Pull every line from the records that has the word "computer" in it.

(LISTED RECORDS begins)

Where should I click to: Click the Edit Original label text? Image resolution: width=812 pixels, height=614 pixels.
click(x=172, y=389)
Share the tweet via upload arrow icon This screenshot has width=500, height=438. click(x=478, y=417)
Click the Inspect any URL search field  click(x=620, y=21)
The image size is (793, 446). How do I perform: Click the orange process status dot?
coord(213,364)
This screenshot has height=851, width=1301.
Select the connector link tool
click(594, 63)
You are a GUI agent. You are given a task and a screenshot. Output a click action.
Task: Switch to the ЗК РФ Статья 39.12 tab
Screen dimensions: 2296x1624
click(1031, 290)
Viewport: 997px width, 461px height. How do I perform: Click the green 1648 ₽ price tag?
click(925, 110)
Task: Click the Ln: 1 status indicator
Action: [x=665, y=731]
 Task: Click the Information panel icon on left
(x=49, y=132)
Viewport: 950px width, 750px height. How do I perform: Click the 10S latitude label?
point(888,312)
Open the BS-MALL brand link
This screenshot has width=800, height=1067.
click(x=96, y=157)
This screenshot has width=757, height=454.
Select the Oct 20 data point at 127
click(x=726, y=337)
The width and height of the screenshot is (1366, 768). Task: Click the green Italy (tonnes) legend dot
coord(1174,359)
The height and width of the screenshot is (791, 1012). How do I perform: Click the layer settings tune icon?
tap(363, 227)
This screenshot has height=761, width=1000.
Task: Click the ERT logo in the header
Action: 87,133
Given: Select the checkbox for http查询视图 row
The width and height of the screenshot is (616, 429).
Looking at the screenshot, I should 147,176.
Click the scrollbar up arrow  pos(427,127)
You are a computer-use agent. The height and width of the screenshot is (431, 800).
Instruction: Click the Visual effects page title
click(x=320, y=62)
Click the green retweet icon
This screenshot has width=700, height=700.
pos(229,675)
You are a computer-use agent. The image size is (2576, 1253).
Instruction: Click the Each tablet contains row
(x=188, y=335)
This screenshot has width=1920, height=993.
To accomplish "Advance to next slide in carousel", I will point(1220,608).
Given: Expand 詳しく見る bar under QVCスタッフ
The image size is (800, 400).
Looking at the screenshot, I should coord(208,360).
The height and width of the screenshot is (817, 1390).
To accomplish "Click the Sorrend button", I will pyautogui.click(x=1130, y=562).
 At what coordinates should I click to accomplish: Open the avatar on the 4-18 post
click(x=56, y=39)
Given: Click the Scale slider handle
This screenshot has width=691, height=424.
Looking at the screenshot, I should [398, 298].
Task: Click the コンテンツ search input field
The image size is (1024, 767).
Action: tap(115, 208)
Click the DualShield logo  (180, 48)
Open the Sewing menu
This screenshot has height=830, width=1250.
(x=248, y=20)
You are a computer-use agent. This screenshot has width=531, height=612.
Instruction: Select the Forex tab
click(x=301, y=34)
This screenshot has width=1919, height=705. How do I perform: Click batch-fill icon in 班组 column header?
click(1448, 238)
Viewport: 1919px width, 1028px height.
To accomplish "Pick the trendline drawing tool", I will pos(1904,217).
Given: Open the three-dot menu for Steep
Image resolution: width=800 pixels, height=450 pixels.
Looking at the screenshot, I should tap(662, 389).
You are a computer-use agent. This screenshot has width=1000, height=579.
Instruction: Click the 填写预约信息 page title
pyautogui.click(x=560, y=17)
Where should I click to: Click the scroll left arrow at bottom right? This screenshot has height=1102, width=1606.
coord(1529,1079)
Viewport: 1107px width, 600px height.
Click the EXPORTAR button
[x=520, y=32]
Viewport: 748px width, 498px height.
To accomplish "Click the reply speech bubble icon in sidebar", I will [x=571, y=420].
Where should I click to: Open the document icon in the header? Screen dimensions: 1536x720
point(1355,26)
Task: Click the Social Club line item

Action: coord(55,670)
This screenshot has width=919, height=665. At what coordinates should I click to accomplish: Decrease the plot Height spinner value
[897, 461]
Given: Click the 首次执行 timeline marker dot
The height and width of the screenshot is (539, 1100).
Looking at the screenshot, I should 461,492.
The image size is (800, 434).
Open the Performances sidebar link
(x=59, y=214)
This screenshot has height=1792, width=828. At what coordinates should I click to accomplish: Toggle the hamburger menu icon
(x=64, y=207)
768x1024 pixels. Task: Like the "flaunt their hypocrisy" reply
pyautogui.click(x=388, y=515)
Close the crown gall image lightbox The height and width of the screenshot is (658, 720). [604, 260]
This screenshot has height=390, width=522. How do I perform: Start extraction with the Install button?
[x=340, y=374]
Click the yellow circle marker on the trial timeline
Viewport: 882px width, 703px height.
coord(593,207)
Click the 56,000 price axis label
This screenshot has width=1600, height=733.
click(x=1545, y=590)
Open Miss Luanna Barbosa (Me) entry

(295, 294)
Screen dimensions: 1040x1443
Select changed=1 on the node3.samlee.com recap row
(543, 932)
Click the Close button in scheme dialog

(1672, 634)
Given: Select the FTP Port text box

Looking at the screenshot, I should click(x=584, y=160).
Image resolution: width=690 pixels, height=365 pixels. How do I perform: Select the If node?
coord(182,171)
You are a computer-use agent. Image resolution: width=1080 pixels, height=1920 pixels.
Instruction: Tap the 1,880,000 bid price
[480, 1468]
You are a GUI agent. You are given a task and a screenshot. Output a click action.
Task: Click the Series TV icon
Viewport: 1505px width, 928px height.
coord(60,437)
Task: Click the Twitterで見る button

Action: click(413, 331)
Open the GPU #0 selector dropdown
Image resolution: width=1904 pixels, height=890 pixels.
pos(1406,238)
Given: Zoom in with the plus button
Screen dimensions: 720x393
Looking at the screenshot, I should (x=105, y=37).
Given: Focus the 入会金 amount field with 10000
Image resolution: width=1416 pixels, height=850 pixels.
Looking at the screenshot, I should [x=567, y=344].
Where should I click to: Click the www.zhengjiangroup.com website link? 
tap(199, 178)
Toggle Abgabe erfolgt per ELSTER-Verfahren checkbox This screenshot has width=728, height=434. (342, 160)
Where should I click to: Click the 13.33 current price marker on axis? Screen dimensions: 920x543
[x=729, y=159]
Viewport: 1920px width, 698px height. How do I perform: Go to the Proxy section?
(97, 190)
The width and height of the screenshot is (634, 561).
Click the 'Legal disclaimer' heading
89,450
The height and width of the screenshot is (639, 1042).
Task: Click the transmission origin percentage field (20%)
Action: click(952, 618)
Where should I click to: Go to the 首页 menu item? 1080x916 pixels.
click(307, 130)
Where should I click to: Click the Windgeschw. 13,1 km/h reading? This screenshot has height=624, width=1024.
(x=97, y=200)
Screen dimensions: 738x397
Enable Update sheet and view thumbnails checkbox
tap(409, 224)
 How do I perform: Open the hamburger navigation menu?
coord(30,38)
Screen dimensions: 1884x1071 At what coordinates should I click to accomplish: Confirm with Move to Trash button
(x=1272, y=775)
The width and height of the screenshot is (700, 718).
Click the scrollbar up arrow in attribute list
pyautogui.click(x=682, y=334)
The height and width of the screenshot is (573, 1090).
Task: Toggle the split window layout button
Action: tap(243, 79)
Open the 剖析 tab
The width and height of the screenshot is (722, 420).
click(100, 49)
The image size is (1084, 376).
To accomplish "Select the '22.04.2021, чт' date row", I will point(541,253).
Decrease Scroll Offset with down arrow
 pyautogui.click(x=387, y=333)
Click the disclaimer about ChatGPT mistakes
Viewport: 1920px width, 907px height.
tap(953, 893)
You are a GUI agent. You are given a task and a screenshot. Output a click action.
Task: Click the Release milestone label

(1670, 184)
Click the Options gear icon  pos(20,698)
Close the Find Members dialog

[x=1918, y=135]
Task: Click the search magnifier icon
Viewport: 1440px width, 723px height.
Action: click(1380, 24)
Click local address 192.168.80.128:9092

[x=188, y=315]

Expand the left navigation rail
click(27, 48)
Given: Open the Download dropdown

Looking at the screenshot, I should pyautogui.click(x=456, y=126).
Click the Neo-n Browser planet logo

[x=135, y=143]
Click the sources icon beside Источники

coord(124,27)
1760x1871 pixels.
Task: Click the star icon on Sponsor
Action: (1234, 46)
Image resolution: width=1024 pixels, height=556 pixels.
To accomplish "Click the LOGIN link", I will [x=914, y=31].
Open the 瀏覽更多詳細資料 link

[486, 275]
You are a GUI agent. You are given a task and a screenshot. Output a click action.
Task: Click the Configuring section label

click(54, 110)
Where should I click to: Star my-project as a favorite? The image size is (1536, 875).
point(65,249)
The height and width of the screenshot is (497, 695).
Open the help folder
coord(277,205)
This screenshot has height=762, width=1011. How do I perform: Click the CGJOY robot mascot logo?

(LISTED RECORDS ends)

**ANSWER TO THIS TASK:**
You are a computer-use agent. The height and width of the screenshot is (431, 800).
You are a computer-use agent. The image size is (2576, 1253).
You are a computer-use agent. This screenshot has width=531, height=612.
You are a computer-use agent. This screenshot has width=1000, height=579.
You are a computer-use agent. Image resolution: width=1080 pixels, height=1920 pixels.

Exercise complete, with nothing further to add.